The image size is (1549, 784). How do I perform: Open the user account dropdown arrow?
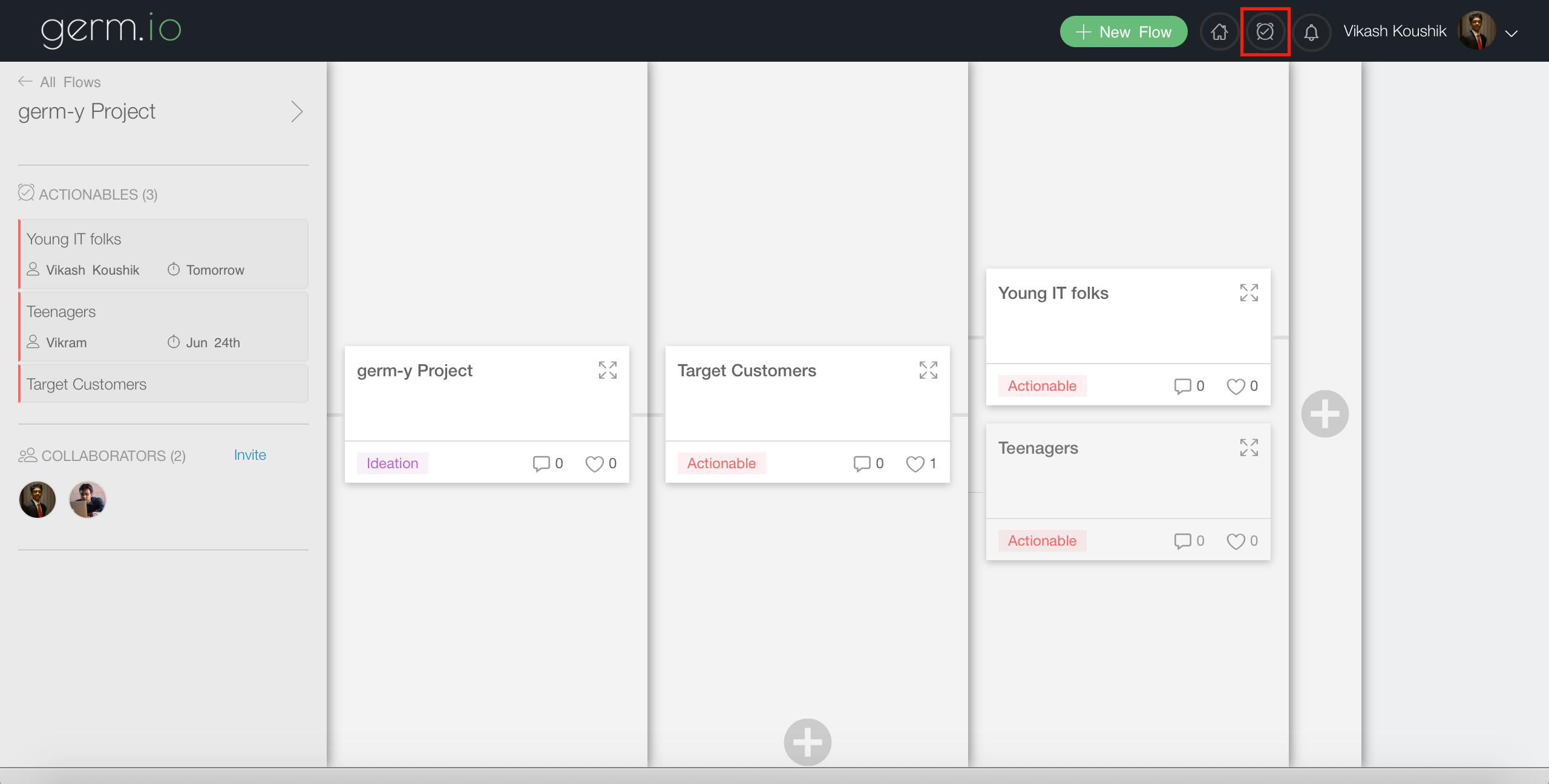(x=1511, y=33)
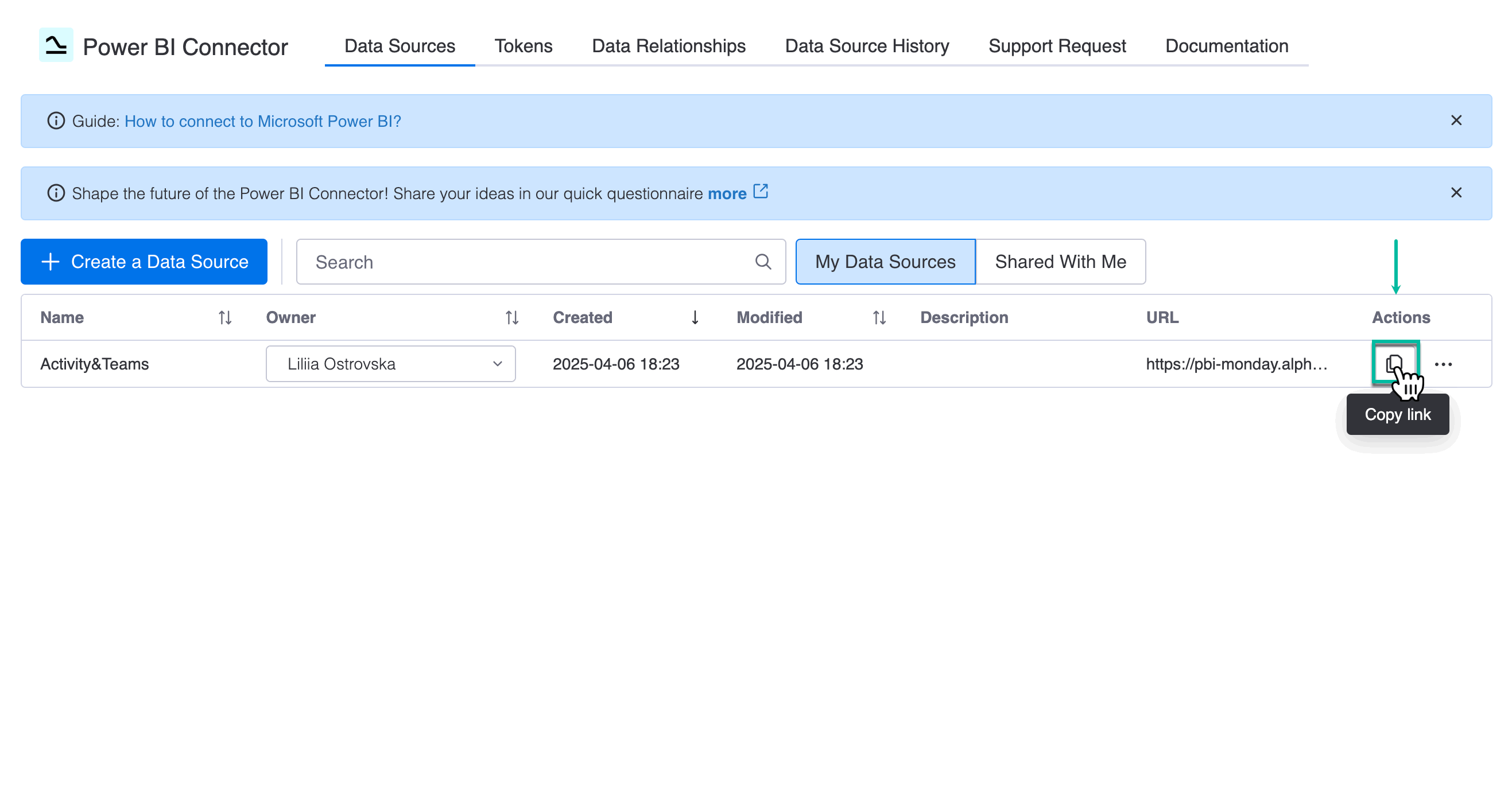
Task: Click the info icon in the questionnaire banner
Action: [56, 193]
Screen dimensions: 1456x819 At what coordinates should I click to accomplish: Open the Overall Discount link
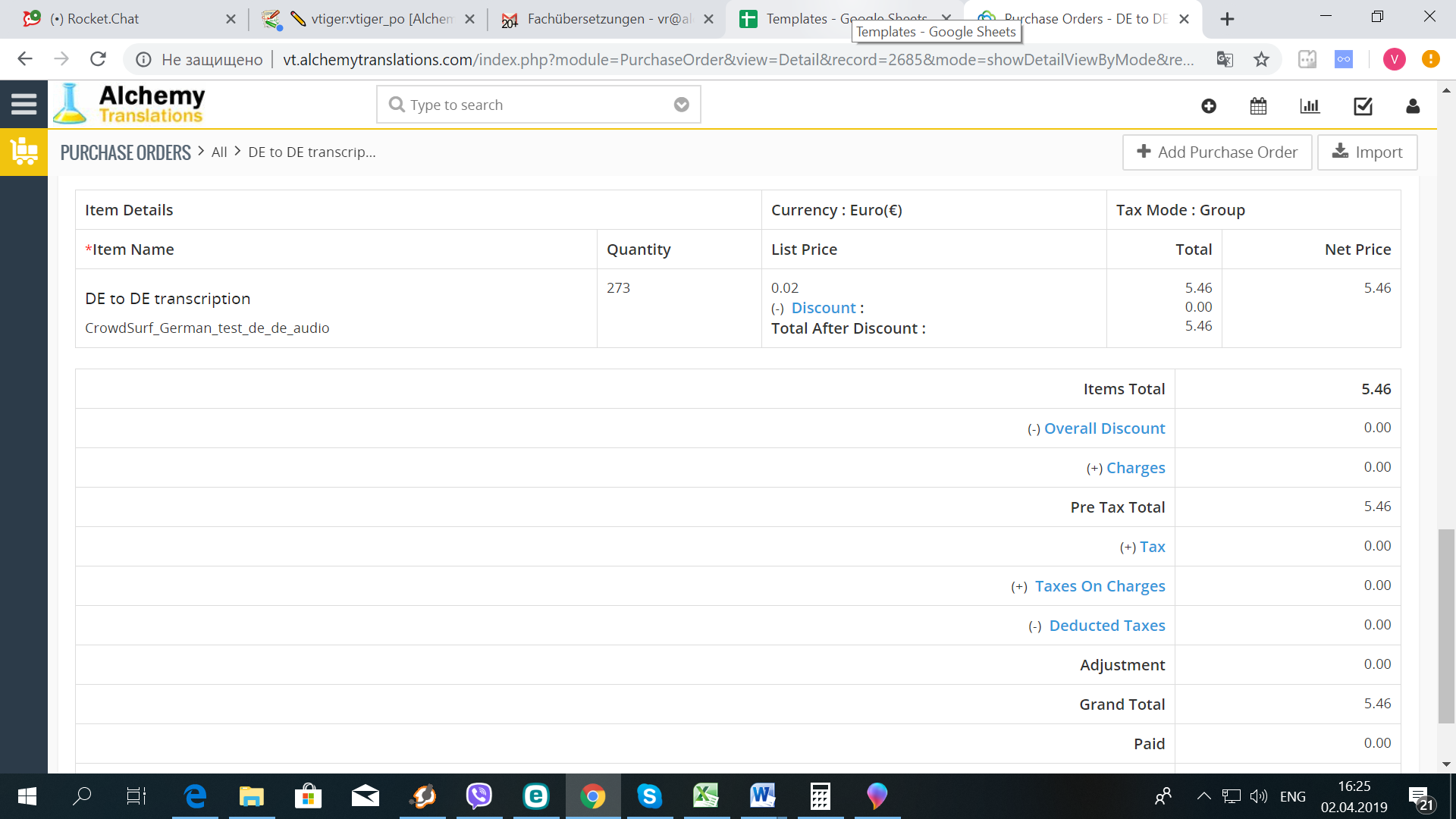coord(1104,428)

□ □ □ □ □

#### [Exercise objective]
Word for word, repeat each line of the records, and leave every image out.

#### [Reply]
The image size is (1549, 784). How do I perform: Open the user account dropdown arrow?
(x=1511, y=33)
Task: Click the info icon in the questionnaire banner
Action: [56, 193]
Screen dimensions: 1456x819 At what coordinates should I click to accomplish: Open the Overall Discount link
coord(1104,428)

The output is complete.